TASK DIRECTIONS
Below are entries to return in full. Keep each one exact.

○ ○ ○ ○ ○

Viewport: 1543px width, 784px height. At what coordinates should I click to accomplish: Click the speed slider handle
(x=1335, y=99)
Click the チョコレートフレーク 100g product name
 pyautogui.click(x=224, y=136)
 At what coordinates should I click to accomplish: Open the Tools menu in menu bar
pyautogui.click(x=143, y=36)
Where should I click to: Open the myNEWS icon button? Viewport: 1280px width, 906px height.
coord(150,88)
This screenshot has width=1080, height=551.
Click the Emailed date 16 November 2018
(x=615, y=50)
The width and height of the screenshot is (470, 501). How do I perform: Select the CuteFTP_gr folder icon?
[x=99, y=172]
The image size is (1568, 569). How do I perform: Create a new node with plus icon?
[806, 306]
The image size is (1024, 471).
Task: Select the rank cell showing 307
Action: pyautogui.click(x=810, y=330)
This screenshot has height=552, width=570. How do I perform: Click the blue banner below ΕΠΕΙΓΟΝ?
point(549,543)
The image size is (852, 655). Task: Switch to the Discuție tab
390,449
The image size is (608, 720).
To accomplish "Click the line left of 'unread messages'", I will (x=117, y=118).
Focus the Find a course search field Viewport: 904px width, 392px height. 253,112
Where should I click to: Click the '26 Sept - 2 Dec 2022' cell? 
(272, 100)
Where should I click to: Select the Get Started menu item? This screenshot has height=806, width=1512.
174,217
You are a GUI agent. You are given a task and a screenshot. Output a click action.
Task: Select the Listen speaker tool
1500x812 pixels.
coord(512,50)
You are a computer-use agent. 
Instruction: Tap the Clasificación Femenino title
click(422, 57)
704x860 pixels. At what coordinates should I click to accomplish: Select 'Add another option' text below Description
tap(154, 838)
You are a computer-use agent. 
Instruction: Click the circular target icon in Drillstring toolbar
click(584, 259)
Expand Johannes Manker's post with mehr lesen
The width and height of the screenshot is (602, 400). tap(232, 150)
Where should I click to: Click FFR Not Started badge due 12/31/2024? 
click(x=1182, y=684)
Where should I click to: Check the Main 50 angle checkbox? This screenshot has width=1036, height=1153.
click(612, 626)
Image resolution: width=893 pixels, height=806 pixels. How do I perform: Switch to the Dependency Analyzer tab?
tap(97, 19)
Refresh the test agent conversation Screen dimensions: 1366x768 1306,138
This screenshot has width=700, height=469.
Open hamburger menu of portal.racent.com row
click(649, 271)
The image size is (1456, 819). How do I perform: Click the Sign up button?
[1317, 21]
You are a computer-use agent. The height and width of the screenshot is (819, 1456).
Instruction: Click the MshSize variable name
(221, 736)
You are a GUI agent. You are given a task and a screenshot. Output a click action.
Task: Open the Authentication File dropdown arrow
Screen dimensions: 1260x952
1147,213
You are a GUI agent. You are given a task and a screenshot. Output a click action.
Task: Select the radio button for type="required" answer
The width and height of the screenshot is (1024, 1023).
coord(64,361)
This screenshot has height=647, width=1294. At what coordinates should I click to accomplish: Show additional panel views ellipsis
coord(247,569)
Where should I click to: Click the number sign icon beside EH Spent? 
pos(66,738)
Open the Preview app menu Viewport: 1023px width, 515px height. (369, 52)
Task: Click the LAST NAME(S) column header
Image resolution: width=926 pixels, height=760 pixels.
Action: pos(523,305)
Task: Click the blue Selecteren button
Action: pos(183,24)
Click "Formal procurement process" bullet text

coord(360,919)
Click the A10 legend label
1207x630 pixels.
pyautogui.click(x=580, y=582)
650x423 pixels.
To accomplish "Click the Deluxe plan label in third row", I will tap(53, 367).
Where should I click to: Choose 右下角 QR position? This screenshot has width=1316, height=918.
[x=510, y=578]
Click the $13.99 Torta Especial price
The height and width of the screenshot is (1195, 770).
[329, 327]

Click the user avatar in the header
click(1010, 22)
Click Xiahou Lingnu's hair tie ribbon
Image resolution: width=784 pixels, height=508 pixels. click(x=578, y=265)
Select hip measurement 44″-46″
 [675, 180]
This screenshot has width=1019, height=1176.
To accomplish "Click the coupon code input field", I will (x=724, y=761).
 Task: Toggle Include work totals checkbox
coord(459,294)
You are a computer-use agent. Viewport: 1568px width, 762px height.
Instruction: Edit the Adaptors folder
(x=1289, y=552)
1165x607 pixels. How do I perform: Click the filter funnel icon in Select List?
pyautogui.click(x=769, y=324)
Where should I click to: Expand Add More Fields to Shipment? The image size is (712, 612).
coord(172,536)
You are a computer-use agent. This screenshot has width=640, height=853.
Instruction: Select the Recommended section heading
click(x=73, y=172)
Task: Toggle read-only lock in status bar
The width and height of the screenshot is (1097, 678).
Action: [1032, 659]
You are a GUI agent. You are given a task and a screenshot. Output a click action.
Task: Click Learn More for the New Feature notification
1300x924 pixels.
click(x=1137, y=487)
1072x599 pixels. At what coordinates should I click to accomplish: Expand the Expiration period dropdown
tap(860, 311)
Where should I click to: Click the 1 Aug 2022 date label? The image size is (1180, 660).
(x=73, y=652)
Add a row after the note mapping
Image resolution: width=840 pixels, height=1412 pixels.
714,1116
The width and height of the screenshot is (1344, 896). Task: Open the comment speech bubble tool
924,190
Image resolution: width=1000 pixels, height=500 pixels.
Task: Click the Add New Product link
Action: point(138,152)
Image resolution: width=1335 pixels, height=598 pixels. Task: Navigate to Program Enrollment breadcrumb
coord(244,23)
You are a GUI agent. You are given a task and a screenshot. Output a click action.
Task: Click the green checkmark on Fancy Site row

○ ○ ○ ○ ○

EXERCISE ANSWER
Viewport: 1543px width, 784px height. At what coordinates should I click to accomplish: Click the speed slider handle
(x=1335, y=99)
Click the チョコレートフレーク 100g product name
 pyautogui.click(x=224, y=136)
 At what coordinates should I click to accomplish: Open the Tools menu in menu bar
pyautogui.click(x=143, y=36)
Where should I click to: Open the myNEWS icon button? Viewport: 1280px width, 906px height.
coord(150,88)
This screenshot has width=1080, height=551.
Click the Emailed date 16 November 2018
(x=615, y=50)
The width and height of the screenshot is (470, 501). How do I perform: Select the CuteFTP_gr folder icon?
[x=99, y=172]
The image size is (1568, 569). How do I perform: Create a new node with plus icon?
[806, 306]
The image size is (1024, 471).
Task: Select the rank cell showing 307
Action: pyautogui.click(x=810, y=330)
This screenshot has height=552, width=570. How do I perform: Click the blue banner below ΕΠΕΙΓΟΝ?
point(549,543)
The image size is (852, 655). Task: Switch to the Discuție tab
390,449
The image size is (608, 720).
To accomplish "Click the line left of 'unread messages'", I will (x=117, y=118).
Focus the Find a course search field Viewport: 904px width, 392px height. 253,112
Where should I click to: Click the '26 Sept - 2 Dec 2022' cell? 
(272, 100)
Where should I click to: Select the Get Started menu item? This screenshot has height=806, width=1512.
174,217
You are a GUI agent. You are given a task and a screenshot. Output a click action.
Task: Select the Listen speaker tool
1500x812 pixels.
coord(512,50)
You are a computer-use agent. 
Instruction: Tap the Clasificación Femenino title
click(422, 57)
704x860 pixels. At what coordinates should I click to accomplish: Select 'Add another option' text below Description
tap(154, 838)
You are a computer-use agent. 
Instruction: Click the circular target icon in Drillstring toolbar
click(584, 259)
Expand Johannes Manker's post with mehr lesen
The width and height of the screenshot is (602, 400). tap(232, 150)
Where should I click to: Click FFR Not Started badge due 12/31/2024? 
click(x=1182, y=684)
Where should I click to: Check the Main 50 angle checkbox? This screenshot has width=1036, height=1153.
click(612, 626)
Image resolution: width=893 pixels, height=806 pixels. How do I perform: Switch to the Dependency Analyzer tab?
tap(97, 19)
Refresh the test agent conversation Screen dimensions: 1366x768 1306,138
This screenshot has width=700, height=469.
Open hamburger menu of portal.racent.com row
click(649, 271)
The image size is (1456, 819). How do I perform: Click the Sign up button?
[1317, 21]
You are a computer-use agent. The height and width of the screenshot is (819, 1456).
Instruction: Click the MshSize variable name
(221, 736)
You are a GUI agent. You are given a task and a screenshot. Output a click action.
Task: Open the Authentication File dropdown arrow
Screen dimensions: 1260x952
1147,213
You are a GUI agent. You are given a task and a screenshot. Output a click action.
Task: Select the radio button for type="required" answer
The width and height of the screenshot is (1024, 1023).
coord(64,361)
This screenshot has height=647, width=1294. At what coordinates should I click to accomplish: Show additional panel views ellipsis
coord(247,569)
Where should I click to: Click the number sign icon beside EH Spent? 
pos(66,738)
Open the Preview app menu Viewport: 1023px width, 515px height. (369, 52)
Task: Click the LAST NAME(S) column header
Image resolution: width=926 pixels, height=760 pixels.
Action: pos(523,305)
Task: Click the blue Selecteren button
Action: pos(183,24)
Click "Formal procurement process" bullet text

coord(360,919)
Click the A10 legend label
1207x630 pixels.
pyautogui.click(x=580, y=582)
650x423 pixels.
To accomplish "Click the Deluxe plan label in third row", I will tap(53, 367).
Where should I click to: Choose 右下角 QR position? This screenshot has width=1316, height=918.
[x=510, y=578]
Click the $13.99 Torta Especial price
The height and width of the screenshot is (1195, 770).
[329, 327]

Click the user avatar in the header
click(1010, 22)
Click Xiahou Lingnu's hair tie ribbon
Image resolution: width=784 pixels, height=508 pixels. click(x=578, y=265)
Select hip measurement 44″-46″
 [675, 180]
This screenshot has width=1019, height=1176.
To accomplish "Click the coupon code input field", I will (x=724, y=761).
 Task: Toggle Include work totals checkbox
coord(459,294)
You are a computer-use agent. Viewport: 1568px width, 762px height.
Instruction: Edit the Adaptors folder
(x=1289, y=552)
1165x607 pixels. How do I perform: Click the filter funnel icon in Select List?
pyautogui.click(x=769, y=324)
Where should I click to: Expand Add More Fields to Shipment? The image size is (712, 612).
coord(172,536)
You are a computer-use agent. This screenshot has width=640, height=853.
Instruction: Select the Recommended section heading
click(x=73, y=172)
Task: Toggle read-only lock in status bar
The width and height of the screenshot is (1097, 678).
Action: [1032, 659]
You are a GUI agent. You are given a task and a screenshot. Output a click action.
Task: Click Learn More for the New Feature notification
1300x924 pixels.
click(x=1137, y=487)
1072x599 pixels. At what coordinates should I click to accomplish: Expand the Expiration period dropdown
tap(860, 311)
Where should I click to: Click the 1 Aug 2022 date label? The image size is (1180, 660).
(x=73, y=652)
Add a row after the note mapping
Image resolution: width=840 pixels, height=1412 pixels.
714,1116
The width and height of the screenshot is (1344, 896). Task: Open the comment speech bubble tool
924,190
Image resolution: width=1000 pixels, height=500 pixels.
Task: Click the Add New Product link
Action: point(138,152)
Image resolution: width=1335 pixels, height=598 pixels. Task: Navigate to Program Enrollment breadcrumb
coord(244,23)
You are a GUI agent. You are given a task and a screenshot. Output a click action.
Task: Click the green checkmark on Fancy Site row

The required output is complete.